▸ Provided entries
==*==
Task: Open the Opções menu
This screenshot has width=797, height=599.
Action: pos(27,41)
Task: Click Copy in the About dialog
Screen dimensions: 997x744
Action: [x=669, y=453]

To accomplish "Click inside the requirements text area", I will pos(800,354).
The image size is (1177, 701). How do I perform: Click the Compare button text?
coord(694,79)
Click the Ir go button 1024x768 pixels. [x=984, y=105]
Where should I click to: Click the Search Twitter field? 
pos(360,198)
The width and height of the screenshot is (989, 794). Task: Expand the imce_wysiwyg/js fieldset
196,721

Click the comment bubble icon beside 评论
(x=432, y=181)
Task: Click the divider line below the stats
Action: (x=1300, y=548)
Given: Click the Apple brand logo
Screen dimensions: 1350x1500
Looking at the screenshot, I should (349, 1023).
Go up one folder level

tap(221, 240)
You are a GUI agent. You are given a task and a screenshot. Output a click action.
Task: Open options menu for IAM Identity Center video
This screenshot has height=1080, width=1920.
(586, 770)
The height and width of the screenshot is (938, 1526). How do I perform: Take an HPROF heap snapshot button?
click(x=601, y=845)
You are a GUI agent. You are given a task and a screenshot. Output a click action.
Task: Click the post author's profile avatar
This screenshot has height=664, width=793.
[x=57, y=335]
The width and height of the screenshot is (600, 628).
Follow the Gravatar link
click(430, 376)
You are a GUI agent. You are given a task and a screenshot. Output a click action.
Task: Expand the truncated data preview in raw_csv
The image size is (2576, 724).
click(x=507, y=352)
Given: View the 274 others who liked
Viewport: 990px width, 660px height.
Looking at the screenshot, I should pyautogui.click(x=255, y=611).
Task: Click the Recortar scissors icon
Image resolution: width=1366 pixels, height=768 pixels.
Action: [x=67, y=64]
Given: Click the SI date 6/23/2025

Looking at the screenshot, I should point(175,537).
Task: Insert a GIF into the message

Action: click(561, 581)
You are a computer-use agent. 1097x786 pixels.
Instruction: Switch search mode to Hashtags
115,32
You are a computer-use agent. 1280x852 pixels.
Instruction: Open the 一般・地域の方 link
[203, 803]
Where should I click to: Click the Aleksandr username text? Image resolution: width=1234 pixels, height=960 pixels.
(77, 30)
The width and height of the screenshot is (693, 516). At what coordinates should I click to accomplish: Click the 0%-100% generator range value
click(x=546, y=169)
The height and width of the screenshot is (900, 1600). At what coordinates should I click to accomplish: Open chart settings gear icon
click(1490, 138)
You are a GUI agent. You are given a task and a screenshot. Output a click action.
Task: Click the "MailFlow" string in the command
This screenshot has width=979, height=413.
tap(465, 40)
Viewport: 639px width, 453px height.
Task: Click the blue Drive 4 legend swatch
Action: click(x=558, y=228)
==*==
▸ Exercise goal
Please convert the items above into a JSON list of strings, one string per line, leaving out any blank lines.

▸ Response to this task
[
  "Task: Open the Opções menu",
  "This screenshot has width=797, height=599.",
  "Action: pos(27,41)",
  "Task: Click Copy in the About dialog",
  "Screen dimensions: 997x744",
  "Action: [x=669, y=453]",
  "To accomplish \"Click inside the requirements text area\", I will pos(800,354).",
  "The image size is (1177, 701). How do I perform: Click the Compare button text?",
  "coord(694,79)",
  "Click the Ir go button 1024x768 pixels. [x=984, y=105]",
  "Where should I click to: Click the Search Twitter field? ",
  "pos(360,198)",
  "The width and height of the screenshot is (989, 794). Task: Expand the imce_wysiwyg/js fieldset",
  "196,721",
  "Click the comment bubble icon beside 评论",
  "(x=432, y=181)",
  "Task: Click the divider line below the stats",
  "Action: (x=1300, y=548)",
  "Given: Click the Apple brand logo",
  "Screen dimensions: 1350x1500",
  "Looking at the screenshot, I should (349, 1023).",
  "Go up one folder level",
  "tap(221, 240)",
  "You are a GUI agent. You are given a task and a screenshot. Output a click action.",
  "Task: Open options menu for IAM Identity Center video",
  "This screenshot has height=1080, width=1920.",
  "(586, 770)",
  "The height and width of the screenshot is (938, 1526). How do I perform: Take an HPROF heap snapshot button?",
  "click(x=601, y=845)",
  "You are a GUI agent. You are given a task and a screenshot. Output a click action.",
  "Task: Click the post author's profile avatar",
  "This screenshot has height=664, width=793.",
  "[x=57, y=335]",
  "The width and height of the screenshot is (600, 628).",
  "Follow the Gravatar link",
  "click(430, 376)",
  "You are a GUI agent. You are given a task and a screenshot. Output a click action.",
  "Task: Expand the truncated data preview in raw_csv",
  "The image size is (2576, 724).",
  "click(x=507, y=352)",
  "Given: View the 274 others who liked",
  "Viewport: 990px width, 660px height.",
  "Looking at the screenshot, I should pyautogui.click(x=255, y=611).",
  "Task: Click the Recortar scissors icon",
  "Image resolution: width=1366 pixels, height=768 pixels.",
  "Action: [x=67, y=64]",
  "Given: Click the SI date 6/23/2025",
  "Looking at the screenshot, I should point(175,537).",
  "Task: Insert a GIF into the message",
  "Action: click(561, 581)",
  "You are a computer-use agent. 1097x786 pixels.",
  "Instruction: Switch search mode to Hashtags",
  "115,32",
  "You are a computer-use agent. 1280x852 pixels.",
  "Instruction: Open the 一般・地域の方 link",
  "[203, 803]",
  "Where should I click to: Click the Aleksandr username text? Image resolution: width=1234 pixels, height=960 pixels.",
  "(77, 30)",
  "The width and height of the screenshot is (693, 516). At what coordinates should I click to accomplish: Click the 0%-100% generator range value",
  "click(x=546, y=169)",
  "The height and width of the screenshot is (900, 1600). At what coordinates should I click to accomplish: Open chart settings gear icon",
  "click(1490, 138)",
  "You are a GUI agent. You are given a task and a screenshot. Output a click action.",
  "Task: Click the \"MailFlow\" string in the command",
  "This screenshot has width=979, height=413.",
  "tap(465, 40)",
  "Viewport: 639px width, 453px height.",
  "Task: Click the blue Drive 4 legend swatch",
  "Action: click(x=558, y=228)"
]